THE TASK: Using the data beneath this instruction, retype only the lines from the one that contains "Where should I click to: Open the three-dot Chrome" down to the one that contains "This screenshot has width=998, height=381.", both included, exactly as they appear.

(RECORD EXCERPTS)

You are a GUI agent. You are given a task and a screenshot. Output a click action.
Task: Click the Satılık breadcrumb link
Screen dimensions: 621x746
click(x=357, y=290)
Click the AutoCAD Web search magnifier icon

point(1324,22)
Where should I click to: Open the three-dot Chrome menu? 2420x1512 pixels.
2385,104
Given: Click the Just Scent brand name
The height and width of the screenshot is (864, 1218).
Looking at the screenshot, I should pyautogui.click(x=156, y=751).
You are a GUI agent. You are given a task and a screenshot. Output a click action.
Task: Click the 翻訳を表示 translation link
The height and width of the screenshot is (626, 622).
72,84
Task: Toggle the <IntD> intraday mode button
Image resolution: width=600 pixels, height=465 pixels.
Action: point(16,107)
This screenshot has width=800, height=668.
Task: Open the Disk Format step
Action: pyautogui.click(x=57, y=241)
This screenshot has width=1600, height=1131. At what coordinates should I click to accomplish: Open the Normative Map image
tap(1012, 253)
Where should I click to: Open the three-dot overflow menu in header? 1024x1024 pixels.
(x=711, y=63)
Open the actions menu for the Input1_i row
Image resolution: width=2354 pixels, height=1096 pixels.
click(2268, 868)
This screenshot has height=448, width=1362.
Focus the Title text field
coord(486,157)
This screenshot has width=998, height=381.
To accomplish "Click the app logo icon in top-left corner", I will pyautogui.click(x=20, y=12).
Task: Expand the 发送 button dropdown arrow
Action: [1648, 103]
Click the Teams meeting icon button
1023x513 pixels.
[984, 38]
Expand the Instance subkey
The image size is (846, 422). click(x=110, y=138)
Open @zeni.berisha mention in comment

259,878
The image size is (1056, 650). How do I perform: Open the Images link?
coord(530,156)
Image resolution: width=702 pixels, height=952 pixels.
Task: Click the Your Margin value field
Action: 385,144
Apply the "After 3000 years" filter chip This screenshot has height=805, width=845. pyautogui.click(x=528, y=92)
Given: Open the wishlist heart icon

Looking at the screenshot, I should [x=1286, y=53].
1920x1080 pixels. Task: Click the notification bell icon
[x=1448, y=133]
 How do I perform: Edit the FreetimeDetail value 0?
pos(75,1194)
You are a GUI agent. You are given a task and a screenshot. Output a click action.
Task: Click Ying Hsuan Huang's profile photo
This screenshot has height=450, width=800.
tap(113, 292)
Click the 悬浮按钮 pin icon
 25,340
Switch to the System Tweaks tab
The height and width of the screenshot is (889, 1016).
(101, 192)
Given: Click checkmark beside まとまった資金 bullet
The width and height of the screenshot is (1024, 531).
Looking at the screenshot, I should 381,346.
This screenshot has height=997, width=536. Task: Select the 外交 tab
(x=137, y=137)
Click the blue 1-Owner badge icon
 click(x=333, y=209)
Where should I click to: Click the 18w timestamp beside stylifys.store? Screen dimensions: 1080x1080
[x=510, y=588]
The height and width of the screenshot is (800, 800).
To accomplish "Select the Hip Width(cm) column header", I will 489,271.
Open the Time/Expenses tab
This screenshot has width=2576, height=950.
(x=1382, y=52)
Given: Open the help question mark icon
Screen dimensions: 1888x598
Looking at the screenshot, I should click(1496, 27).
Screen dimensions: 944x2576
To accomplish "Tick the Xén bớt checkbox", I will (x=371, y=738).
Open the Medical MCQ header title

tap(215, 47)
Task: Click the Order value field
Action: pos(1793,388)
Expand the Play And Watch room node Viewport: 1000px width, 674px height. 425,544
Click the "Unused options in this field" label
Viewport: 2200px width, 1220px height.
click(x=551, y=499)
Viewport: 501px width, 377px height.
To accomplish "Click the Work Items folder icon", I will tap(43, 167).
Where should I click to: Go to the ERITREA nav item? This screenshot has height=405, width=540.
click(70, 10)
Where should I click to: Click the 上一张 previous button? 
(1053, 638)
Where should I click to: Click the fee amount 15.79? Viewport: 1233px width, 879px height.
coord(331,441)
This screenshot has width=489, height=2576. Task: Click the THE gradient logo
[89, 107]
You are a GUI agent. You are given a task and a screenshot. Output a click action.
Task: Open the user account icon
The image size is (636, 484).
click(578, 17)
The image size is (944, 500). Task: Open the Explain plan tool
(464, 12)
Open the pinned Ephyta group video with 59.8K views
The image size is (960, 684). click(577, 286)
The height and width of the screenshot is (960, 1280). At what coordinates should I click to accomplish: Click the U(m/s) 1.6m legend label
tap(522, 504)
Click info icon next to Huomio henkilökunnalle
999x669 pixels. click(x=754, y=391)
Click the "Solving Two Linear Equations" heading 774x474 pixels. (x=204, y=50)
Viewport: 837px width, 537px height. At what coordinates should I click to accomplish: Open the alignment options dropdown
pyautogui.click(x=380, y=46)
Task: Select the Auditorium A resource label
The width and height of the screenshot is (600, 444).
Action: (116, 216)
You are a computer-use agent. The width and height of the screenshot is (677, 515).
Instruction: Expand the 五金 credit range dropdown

(End RECORD EXCERPTS)

RESPONSE TO THIS EXERCISE:
Where should I click to: Open the three-dot Chrome menu? 2420x1512 pixels.
2385,104
Given: Click the Just Scent brand name
The height and width of the screenshot is (864, 1218).
Looking at the screenshot, I should pyautogui.click(x=156, y=751).
You are a GUI agent. You are given a task and a screenshot. Output a click action.
Task: Click the 翻訳を表示 translation link
The height and width of the screenshot is (626, 622).
72,84
Task: Toggle the <IntD> intraday mode button
Image resolution: width=600 pixels, height=465 pixels.
Action: point(16,107)
This screenshot has width=800, height=668.
Task: Open the Disk Format step
Action: pyautogui.click(x=57, y=241)
This screenshot has width=1600, height=1131. At what coordinates should I click to accomplish: Open the Normative Map image
tap(1012, 253)
Where should I click to: Open the three-dot overflow menu in header? 1024x1024 pixels.
(x=711, y=63)
Open the actions menu for the Input1_i row
Image resolution: width=2354 pixels, height=1096 pixels.
click(2268, 868)
This screenshot has height=448, width=1362.
Focus the Title text field
coord(486,157)
This screenshot has width=998, height=381.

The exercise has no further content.